◆ **Problem to work on**
Give back exactly the lines from the one that holds "You are a GUI" through the final line of the data; omit the pictures and add nothing.

◆ **Input records**
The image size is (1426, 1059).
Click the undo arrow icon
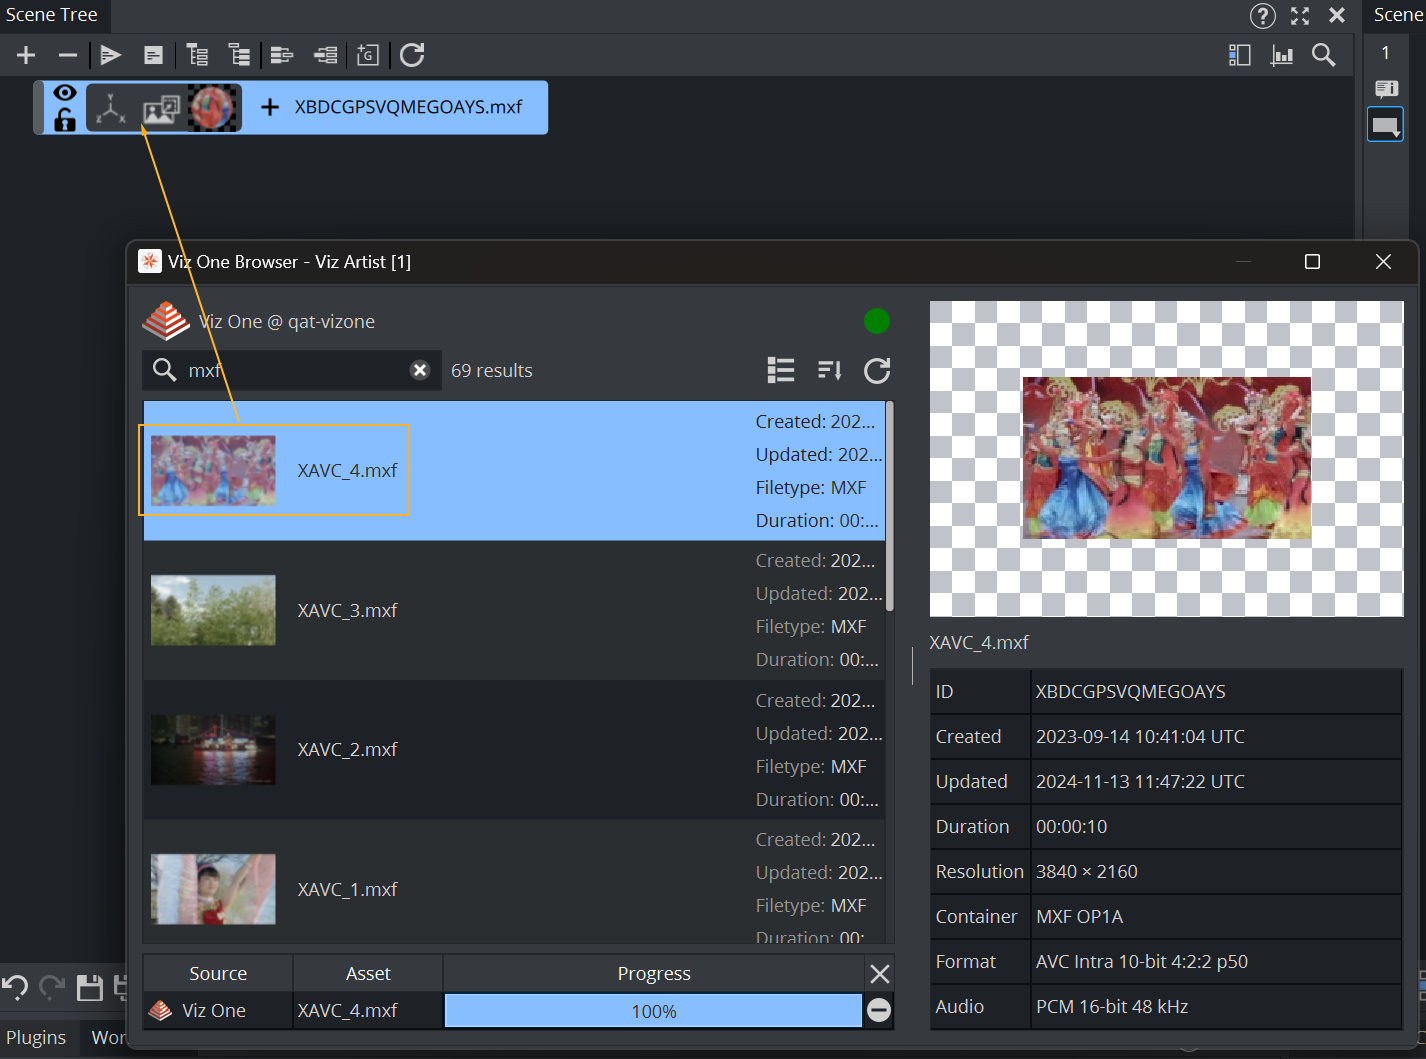coord(14,988)
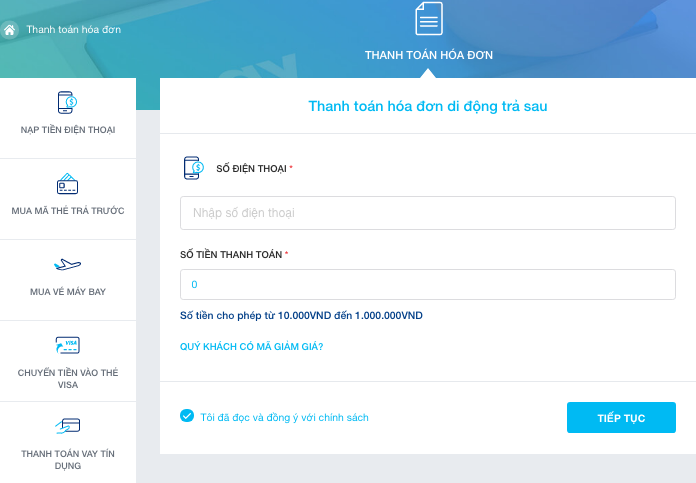
Task: Click the prepaid card purchase icon
Action: tap(68, 184)
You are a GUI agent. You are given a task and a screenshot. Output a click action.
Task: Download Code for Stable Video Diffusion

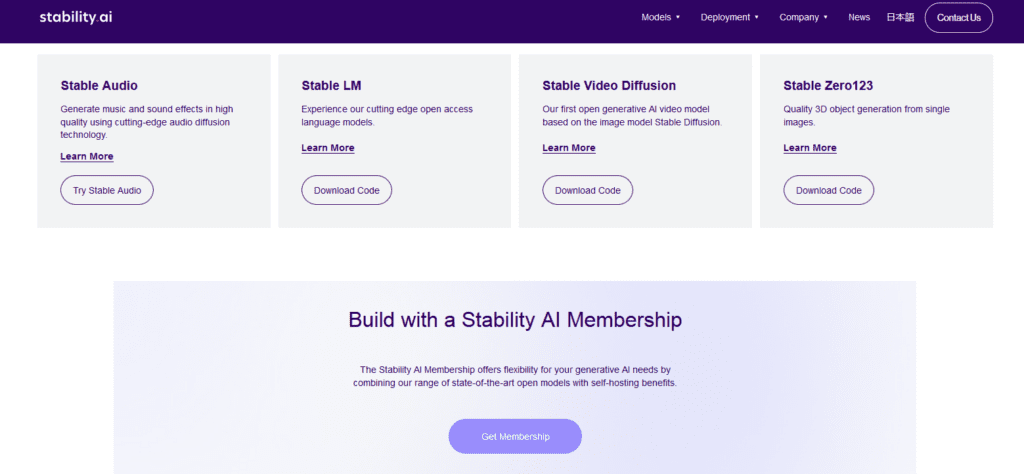pos(588,190)
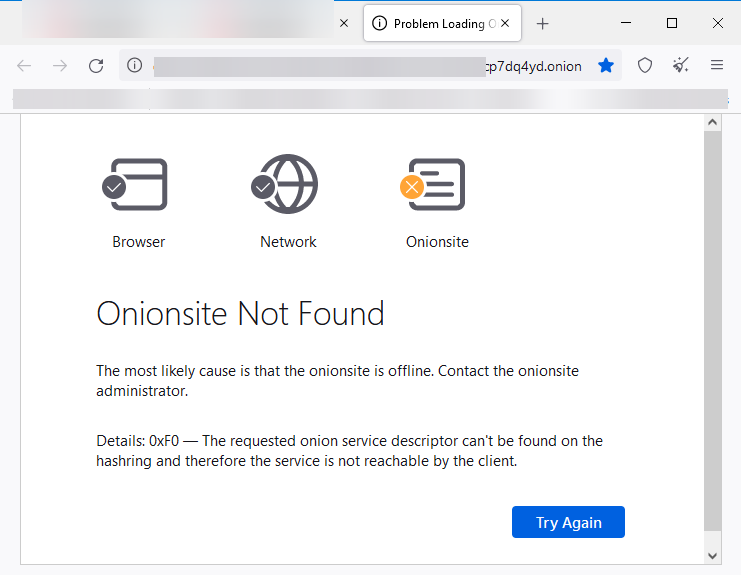Click the Forward arrow navigation icon
The height and width of the screenshot is (575, 741).
pos(60,66)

◆ **Result for this task**
You are a GUI agent. You are given a task and a screenshot. Output a click action.
Task: Download Code for Stable Video Diffusion

pos(588,190)
Click the Forward arrow navigation icon
The height and width of the screenshot is (575, 741).
pos(60,66)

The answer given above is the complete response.